К. филолог. н. Данкер З.М.

Санкт-Петербургский государственный университет, Россия

Доцент филологического факультета

 

Методологические основы исследования текстового пространства А.С.Пушкина «болдинского» периода

 

Предлагаем обратиться к хорошо известным (даже широкому кругу читателей) эстетически ценным произведениям А.С.Пушкина периода «первой болдинской осени». Дело в том, что данное авторское текстовое пространство – публицистическое, поэтическое, прозаическое, а так же эпистолярное – способно выступать, с нашей точки зрения, единым самозначимым смысловым целым. Каковы методологические основы выдвижения подобной научно-теоретической гипотезы? В рамках какой науки (каких наук) определяются основные категории, понятия, соответствующие объекту исследования?

Методологической основой создания эстетически самоценной структуры на базе авторских завершенных текстов определяются общеэстетические принципы создания художественного произведения. Несомненную значимость при осмыслении текстового пространства А.С.Пушкина тридцатых годов приобретают общеэстетические положения, Изложенные В.М.Энгельгардтом в работе «Формальный метод в истории литературы» (Энгельгардт, 1995). В 20-е годы 20-го века В.М.Энгельгардт писал: «Нам в качестве содержания нашего восприятия дано известное образование, обладающее известной значимостью», которое «рассматривается нами не как второстепенный, случайный признак, а как постоянное доминирующее свойство» (Энгельгардт, 1995: 43).
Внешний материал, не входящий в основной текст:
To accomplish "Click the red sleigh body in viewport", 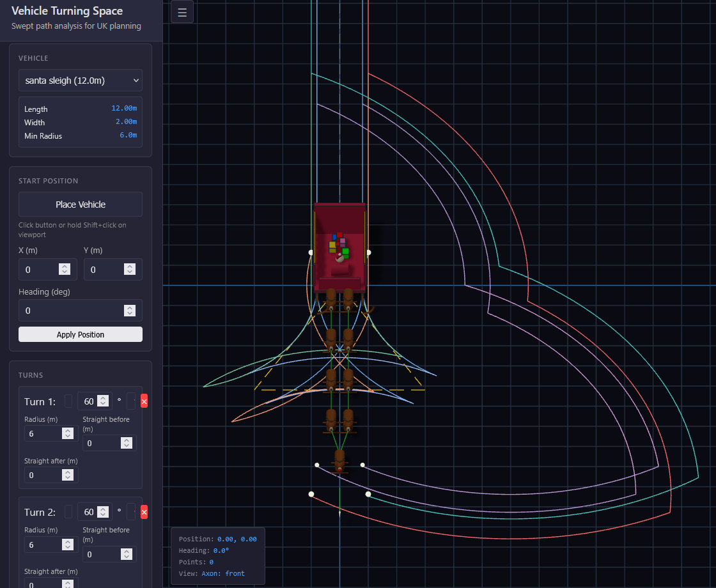I will pyautogui.click(x=339, y=221).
     При этом, как отмечается в общеэстетической литературе, «мы различаем как бы два момента; первый – эстетическую значимость как таковую, и второй – само образование как вещно-определенное структурное единство» (там же: 62). Вполне закономерно, что в подобном случае «различение этих двух моментов чрезвычайно важно, так как и с гносеологической, и с методологической точек зрения мы имеем два совершенно разнородные объекты» (там же).

Следует заметить при этом: в аспекте общей эстетики понятие «вещно-определенное структурное единство» выступает в качестве «внеэстетического», «словесный ряд» соотносится с «внеэстетическим материалом» (там же: с.63). Однако, обращаясь к индивидуально-авторской эстетически значимой структуре,  подчеркиваем уникальность «словесного ряда», выступающего основой создания смыслового целого. В данном случае «словесный ряд» представляют завершенные авторские тексты; «словесный ряд» изначально выступает «эстетическим». Тем самым, говорим об установке «эстетического» для «эстетического».

    Вместе с тем, научно-теоретические положения, высказываемые в рамках общей эстетики, выступают методологической основой нашего понимания эстетически значимой структуры. Очерчивая содержание данной категории, учитываем непосредственно суть предполагаемого авторского текстового пространства. Несомненно, определение  эстетически значимого художественного пространства должно вбирать в себя речевую ситуацию общения, восприятие адресата. Более того, необходимо приобрести, получить, прочитать смысловое содержание на основе авторских текстов. Другими словами, необходим учет конкретных, определенных условий реализации данного смыслового пространства. При этом речь идет о самостоятельном новом смысловом единстве (созданном на основе конкретного «словесного ряда» при выявленных языковых условиях), о самодостаточности и самостоятельной ценности смыслового содержания. И, наконец, приобретенное смысловое целое должно быть доказательно адекватным авторской целевой установки. Так, восприятие адресата, самодостаточность смыслового содержания и условия его реализации, авторская целевая установка,- становятся теми факторами, которые лежать в основе понятия «эстетически значимая структура». Таким образом, оформляем следующее определение интересуемой нас категории: эстетически значимая структура есть самодостаточное самоценное смысловое содержание восприятия, организуемое при конкретных условиях реализации, отражающее авторскую целевую установку.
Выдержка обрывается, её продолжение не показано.